» Work required: Take from the data every line in which the word "agent" is found.

» Records supplied:

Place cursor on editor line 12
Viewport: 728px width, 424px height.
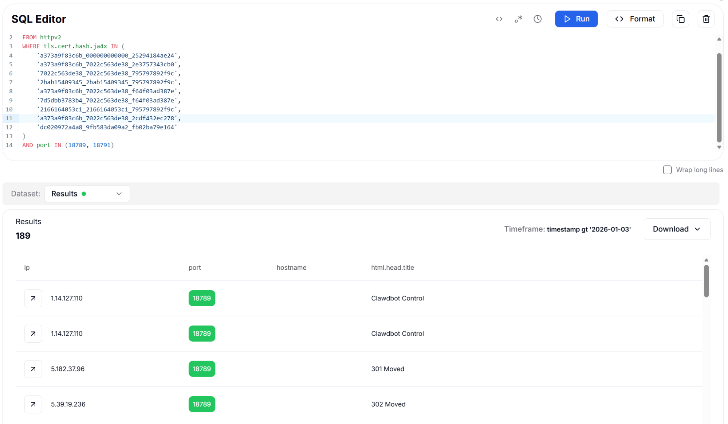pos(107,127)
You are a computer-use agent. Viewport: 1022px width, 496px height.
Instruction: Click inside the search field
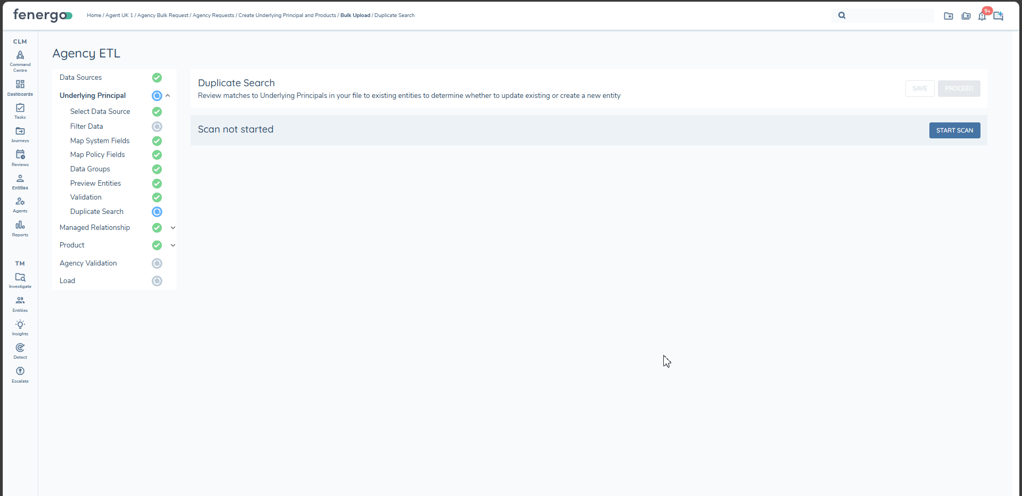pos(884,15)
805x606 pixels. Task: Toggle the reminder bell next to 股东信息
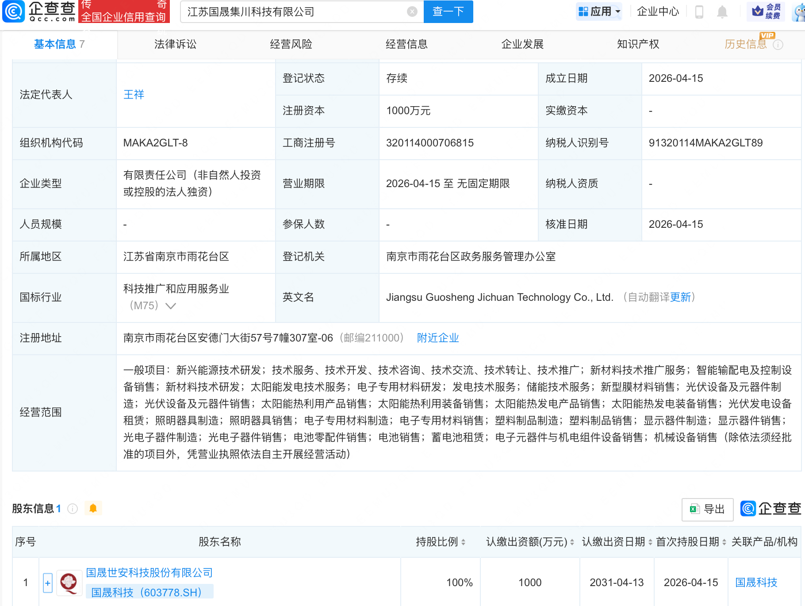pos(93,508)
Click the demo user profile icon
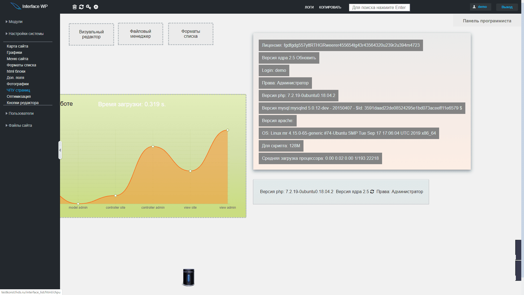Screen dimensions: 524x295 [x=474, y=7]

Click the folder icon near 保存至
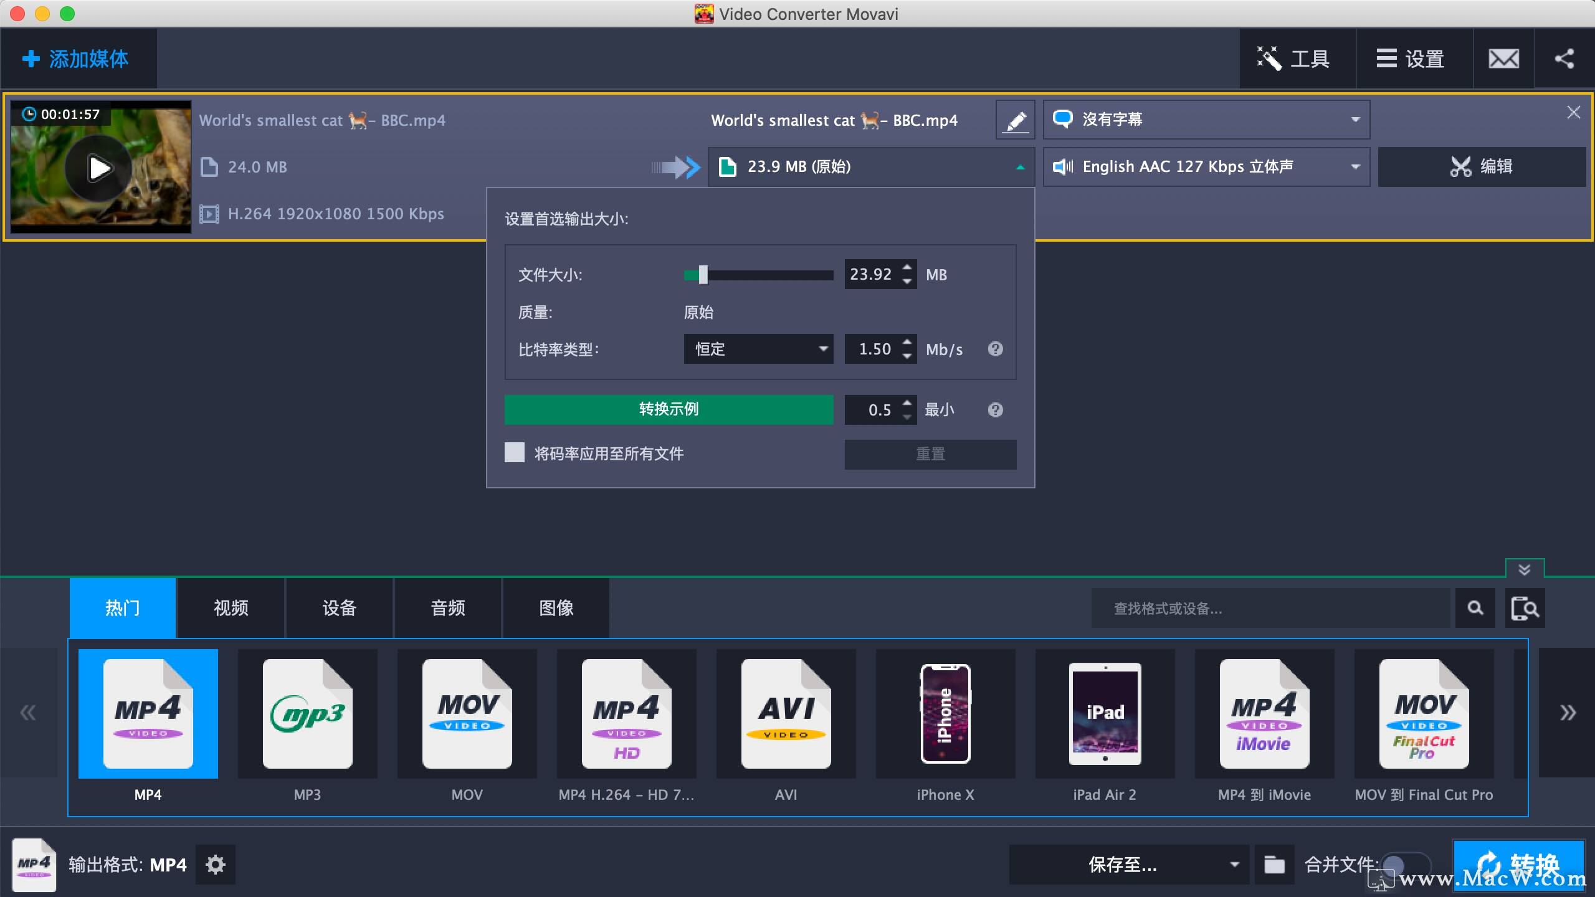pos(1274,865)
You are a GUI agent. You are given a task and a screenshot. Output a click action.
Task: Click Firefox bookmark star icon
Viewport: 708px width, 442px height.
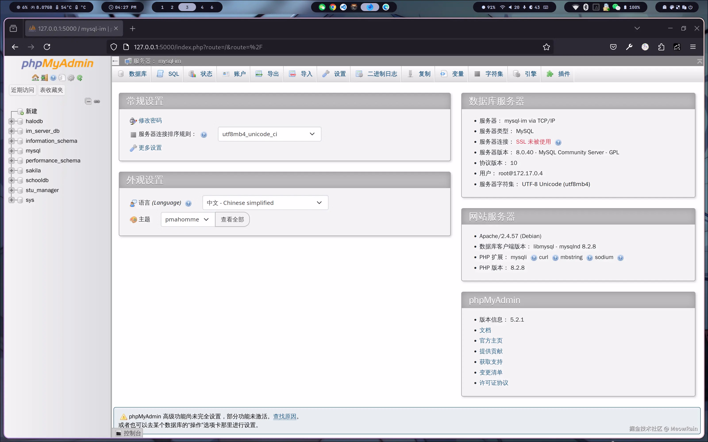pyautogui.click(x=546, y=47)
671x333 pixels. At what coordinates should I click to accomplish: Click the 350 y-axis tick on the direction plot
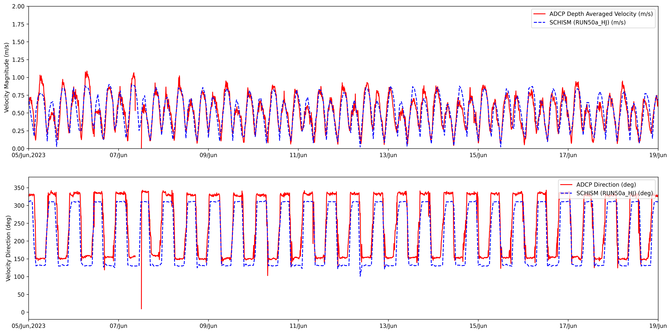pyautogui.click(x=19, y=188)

» Written reply:
You are a computer-use agent. Viewport: 1022px width, 496px height.
You are a GUI agent. You are given a task and a screenshot. Output a click action.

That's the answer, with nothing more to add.